■ **VERIFICA LA COMPRENSIONE**
1) Secondo il testo sul museo, da quali oggetti era composta la collezione etnografica?
2) Riporta fedelmente il passo del testo sul museo che comincia con "Il Museo rifletteva" e prosegue fino a "geologiche e botaniche.".
===== ESTRATTO DELLA PAGINA =====
Il Museo rifletteva l’approccio olistico tipico del mondo europeo della fine dell’Ottocento e degli inizi del Novecento nei confronti della realtà africana. L’allestimento espositivo, infatti, era composto da un’ampia varietà di materie prime e oggetti raccolti nel corso delle spedizioni finanziate dalla Società, acquistati da collezionisti oppure donati dai soci corrispondenti dall’Africa. Si arrivò così alla costituzione di una ricca collezione etnografica composta da armi, ornamenti personali, strumenti musicali, oggetti della vita domestica, imbarcazioni. A questa si aggiungono, oltre ad alcuni reperti archeologici, fotografie d’epoca e numerose stampe, anche cospicue collezioni zoologiche, malacologiche, geologiche e botaniche.
===== ESTRATTO DELL'ELENCO =====
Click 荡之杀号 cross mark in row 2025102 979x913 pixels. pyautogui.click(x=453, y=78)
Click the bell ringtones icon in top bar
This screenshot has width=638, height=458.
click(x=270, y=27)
=====
■ **RISPOSTE FORNITE**
1) Da armi, ornamenti personali, strumenti musicali, oggetti della vita domestica e imbarcazioni.

2)
Il Museo rifletteva l’approccio olistico tipico del mondo europeo della fine dell’Ottocento e degli inizi del Novecento nei confronti della realtà africana. L’allestimento espositivo, infatti, era composto da un’ampia varietà di materie prime e oggetti raccolti nel corso delle spedizioni finanziate dalla Società, acquistati da collezionisti oppure donati dai soci corrispondenti dall’Africa. Si arrivò così alla costituzione di una ricca collezione etnografica composta da armi, ornamenti personali, strumenti musicali, oggetti della vita domestica, imbarcazioni. A questa si aggiungono, oltre ad alcuni reperti archeologici, fotografie d’epoca e numerose stampe, anche cospicue collezioni zoologiche, malacologiche, geologiche e botaniche.